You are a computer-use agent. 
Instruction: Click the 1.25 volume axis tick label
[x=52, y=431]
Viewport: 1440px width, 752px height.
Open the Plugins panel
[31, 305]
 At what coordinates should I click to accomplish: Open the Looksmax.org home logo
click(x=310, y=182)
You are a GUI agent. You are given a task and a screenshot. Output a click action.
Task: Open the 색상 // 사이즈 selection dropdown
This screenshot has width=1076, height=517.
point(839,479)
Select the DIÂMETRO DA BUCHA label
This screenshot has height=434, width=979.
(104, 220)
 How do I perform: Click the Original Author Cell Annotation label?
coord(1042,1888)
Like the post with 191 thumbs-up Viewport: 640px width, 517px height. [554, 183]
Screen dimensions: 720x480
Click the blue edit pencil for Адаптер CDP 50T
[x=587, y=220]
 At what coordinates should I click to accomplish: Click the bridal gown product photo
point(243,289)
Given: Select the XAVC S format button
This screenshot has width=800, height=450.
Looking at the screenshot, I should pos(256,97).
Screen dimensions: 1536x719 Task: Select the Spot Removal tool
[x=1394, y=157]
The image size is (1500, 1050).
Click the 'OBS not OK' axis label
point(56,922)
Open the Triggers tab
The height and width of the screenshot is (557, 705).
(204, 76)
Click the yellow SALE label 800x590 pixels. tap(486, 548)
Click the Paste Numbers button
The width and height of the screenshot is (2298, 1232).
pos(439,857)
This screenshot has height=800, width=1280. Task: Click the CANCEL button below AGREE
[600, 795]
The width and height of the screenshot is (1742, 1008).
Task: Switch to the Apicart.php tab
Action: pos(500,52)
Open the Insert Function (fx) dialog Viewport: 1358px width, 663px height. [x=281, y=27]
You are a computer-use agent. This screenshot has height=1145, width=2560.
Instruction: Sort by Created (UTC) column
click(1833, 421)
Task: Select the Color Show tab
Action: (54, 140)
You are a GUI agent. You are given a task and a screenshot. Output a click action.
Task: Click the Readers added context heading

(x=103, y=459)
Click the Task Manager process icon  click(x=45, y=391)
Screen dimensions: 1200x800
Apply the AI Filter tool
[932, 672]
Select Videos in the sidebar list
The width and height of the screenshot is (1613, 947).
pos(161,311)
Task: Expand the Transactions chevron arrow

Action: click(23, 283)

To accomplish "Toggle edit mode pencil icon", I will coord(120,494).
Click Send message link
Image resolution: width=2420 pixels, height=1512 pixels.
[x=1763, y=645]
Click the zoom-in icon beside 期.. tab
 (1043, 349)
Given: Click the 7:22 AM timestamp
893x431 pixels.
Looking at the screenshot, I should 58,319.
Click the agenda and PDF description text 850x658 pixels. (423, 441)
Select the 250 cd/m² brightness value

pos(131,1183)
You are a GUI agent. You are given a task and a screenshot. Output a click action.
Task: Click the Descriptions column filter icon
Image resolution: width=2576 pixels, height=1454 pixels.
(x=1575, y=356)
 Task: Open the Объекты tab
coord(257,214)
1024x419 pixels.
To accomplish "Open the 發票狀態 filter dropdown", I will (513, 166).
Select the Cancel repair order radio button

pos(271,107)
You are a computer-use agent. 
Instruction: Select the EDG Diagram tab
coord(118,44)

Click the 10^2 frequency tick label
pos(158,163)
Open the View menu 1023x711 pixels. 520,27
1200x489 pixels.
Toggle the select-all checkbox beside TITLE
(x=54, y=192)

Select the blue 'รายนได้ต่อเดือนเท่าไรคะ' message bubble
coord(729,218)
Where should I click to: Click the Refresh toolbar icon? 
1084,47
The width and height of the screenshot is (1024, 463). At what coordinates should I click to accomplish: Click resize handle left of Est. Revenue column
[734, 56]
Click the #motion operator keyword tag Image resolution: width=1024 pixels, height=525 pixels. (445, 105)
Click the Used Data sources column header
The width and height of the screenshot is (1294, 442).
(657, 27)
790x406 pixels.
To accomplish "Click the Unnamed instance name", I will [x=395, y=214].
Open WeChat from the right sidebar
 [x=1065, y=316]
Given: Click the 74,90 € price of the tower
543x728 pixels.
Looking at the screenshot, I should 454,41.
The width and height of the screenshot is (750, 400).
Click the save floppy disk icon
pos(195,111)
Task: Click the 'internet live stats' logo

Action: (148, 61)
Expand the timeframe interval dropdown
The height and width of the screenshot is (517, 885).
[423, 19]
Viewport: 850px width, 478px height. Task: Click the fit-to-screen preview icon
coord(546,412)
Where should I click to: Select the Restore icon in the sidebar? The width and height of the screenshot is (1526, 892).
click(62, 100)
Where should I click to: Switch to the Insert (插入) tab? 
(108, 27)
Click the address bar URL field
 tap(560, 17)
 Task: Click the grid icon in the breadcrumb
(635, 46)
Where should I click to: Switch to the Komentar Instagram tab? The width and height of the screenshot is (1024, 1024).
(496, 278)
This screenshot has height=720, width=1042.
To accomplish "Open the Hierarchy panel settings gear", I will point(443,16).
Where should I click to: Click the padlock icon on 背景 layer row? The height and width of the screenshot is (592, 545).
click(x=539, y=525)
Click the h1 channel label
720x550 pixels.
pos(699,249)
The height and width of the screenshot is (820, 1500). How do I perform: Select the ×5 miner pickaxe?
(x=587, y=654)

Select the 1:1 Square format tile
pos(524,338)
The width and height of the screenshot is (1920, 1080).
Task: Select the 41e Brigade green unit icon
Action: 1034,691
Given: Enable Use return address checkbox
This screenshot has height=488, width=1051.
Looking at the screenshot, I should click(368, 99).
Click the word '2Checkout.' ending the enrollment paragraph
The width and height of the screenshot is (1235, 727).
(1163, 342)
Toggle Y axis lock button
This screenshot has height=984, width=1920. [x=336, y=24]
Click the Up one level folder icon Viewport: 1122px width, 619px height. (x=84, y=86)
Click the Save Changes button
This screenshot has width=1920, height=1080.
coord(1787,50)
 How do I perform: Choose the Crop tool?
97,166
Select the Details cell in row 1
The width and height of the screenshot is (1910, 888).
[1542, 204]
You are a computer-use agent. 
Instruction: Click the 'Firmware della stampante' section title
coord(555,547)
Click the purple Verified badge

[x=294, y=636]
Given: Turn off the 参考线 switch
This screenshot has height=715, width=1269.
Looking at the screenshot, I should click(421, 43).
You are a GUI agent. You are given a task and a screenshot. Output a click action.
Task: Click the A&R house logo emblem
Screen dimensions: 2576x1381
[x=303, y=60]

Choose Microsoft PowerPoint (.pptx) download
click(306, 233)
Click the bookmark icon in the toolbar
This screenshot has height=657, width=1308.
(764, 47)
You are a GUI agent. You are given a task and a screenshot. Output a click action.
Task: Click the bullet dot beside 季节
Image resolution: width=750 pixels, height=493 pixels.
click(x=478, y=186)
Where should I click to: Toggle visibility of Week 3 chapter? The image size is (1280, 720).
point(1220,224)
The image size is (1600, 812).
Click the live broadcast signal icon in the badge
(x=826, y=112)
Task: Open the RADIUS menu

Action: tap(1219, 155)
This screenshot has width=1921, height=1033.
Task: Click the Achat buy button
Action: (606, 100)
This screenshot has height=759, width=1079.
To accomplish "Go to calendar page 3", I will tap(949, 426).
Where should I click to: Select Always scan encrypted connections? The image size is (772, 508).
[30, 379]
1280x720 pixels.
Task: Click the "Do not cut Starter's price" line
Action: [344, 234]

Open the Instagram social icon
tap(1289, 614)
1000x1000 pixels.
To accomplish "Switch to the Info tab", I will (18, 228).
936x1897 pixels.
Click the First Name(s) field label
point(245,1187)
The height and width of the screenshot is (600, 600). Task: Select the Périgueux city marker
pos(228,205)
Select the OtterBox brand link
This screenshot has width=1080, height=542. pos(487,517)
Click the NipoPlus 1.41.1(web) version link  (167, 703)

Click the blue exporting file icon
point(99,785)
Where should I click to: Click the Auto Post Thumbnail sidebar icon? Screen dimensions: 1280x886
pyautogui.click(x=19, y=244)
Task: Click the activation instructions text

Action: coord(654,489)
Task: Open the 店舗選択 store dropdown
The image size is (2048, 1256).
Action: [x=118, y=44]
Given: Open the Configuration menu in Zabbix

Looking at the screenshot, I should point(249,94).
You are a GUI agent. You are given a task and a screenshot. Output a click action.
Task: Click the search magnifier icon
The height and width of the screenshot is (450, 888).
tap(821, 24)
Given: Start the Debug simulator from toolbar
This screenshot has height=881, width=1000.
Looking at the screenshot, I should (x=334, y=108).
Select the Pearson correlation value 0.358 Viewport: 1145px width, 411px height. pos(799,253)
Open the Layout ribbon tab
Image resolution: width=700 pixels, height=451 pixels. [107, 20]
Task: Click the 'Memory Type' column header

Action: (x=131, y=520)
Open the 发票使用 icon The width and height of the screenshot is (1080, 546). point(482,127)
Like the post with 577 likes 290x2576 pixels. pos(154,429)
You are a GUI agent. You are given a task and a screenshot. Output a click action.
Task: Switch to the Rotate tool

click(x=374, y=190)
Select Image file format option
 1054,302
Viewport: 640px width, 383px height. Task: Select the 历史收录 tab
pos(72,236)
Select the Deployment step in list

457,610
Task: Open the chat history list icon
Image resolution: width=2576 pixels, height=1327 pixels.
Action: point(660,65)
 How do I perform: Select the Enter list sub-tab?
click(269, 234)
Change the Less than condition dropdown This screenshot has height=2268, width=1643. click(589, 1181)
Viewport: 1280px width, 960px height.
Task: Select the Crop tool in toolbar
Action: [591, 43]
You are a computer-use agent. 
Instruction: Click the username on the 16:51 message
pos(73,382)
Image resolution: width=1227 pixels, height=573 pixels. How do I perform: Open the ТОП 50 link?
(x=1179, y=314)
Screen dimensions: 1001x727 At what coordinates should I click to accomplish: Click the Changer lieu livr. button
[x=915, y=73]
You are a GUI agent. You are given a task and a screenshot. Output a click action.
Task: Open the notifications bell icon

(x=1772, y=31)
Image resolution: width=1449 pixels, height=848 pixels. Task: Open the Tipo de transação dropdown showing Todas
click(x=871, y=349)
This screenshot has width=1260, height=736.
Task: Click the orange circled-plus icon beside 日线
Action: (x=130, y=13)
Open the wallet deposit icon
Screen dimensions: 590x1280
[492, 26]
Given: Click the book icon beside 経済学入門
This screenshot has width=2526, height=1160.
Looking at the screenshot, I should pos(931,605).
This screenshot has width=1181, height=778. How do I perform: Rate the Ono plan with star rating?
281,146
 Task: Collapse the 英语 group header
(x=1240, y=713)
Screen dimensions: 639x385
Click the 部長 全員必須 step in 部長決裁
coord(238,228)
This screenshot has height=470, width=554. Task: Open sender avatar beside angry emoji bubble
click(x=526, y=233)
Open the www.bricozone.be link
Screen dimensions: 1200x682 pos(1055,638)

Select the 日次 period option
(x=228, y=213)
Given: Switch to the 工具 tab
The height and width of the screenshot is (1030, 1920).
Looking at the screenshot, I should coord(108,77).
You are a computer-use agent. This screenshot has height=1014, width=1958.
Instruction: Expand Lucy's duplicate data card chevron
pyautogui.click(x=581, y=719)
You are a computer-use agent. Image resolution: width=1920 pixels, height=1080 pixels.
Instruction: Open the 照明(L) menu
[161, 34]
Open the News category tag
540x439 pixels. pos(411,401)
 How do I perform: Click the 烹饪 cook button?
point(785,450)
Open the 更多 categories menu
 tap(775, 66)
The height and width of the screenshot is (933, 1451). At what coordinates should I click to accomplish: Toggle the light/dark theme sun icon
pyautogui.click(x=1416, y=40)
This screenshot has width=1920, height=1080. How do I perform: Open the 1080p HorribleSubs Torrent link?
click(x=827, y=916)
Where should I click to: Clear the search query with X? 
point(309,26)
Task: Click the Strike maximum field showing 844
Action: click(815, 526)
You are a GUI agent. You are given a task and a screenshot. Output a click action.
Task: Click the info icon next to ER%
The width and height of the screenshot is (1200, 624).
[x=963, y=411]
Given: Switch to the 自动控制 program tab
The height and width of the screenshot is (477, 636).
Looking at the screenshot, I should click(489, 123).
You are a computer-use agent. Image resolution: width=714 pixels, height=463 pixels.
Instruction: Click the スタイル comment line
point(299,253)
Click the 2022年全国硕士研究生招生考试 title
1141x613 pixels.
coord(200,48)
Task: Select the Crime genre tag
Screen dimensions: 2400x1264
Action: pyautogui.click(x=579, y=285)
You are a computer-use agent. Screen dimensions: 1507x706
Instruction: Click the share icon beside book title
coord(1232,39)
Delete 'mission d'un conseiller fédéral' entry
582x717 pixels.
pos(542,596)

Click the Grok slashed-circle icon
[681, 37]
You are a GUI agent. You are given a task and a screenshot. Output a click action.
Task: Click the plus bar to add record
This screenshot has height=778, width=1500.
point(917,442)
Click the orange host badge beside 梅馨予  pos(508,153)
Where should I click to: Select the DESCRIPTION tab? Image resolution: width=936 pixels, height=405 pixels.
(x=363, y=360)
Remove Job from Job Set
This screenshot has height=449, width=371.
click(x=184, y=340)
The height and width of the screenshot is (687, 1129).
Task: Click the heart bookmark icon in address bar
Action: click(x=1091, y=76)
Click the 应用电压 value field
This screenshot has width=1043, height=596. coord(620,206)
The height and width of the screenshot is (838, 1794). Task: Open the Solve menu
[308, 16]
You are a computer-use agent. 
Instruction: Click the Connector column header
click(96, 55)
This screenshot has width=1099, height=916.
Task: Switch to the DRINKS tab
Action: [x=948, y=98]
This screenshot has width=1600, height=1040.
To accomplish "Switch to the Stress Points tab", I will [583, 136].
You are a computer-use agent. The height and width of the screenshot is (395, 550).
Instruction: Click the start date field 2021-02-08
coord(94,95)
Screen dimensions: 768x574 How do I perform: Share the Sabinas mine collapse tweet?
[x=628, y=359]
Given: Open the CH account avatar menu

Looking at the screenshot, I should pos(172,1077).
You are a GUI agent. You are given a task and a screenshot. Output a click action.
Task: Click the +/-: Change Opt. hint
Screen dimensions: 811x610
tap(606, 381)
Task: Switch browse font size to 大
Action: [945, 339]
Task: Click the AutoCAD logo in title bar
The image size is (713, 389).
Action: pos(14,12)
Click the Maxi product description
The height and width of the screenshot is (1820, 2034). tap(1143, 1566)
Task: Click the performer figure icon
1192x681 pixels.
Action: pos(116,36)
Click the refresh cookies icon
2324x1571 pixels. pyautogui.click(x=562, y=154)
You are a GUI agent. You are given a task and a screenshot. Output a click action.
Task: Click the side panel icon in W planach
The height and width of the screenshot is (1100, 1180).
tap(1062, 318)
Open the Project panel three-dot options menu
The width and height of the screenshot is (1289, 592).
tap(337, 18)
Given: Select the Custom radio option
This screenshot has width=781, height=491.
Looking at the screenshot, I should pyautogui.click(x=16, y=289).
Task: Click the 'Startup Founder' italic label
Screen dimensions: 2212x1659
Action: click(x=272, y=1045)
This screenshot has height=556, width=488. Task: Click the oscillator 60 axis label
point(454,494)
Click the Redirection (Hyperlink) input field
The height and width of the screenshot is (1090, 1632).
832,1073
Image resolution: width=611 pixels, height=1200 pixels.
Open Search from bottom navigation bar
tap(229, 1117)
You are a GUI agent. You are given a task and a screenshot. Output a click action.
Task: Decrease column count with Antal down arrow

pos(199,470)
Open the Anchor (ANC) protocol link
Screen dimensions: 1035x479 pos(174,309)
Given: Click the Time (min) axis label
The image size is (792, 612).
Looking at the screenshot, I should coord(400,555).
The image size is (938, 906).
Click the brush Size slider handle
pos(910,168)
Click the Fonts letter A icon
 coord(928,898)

+-------+

**EXERCISE REQUIREMENTS**: Put the listing above, starting at the line containing "Given: Enable Use return address checkbox" and ending at the line containing "(1163, 342)", into a two-column CSV with columns command and location. Each row holds what is to be located under command and its matching answer under location, each in one quoted field with line breaks turned into spaces.

**RESPONSE TO THE EXERCISE**:
command,location
"Given: Enable Use return address checkbox This screenshot has height=488, width=1051.","Looking at the screenshot, I should click(368, 99)."
"Click the word '2Checkout.' ending the enrollment paragraph The width and height of the screenshot is (1235, 727).","(1163, 342)"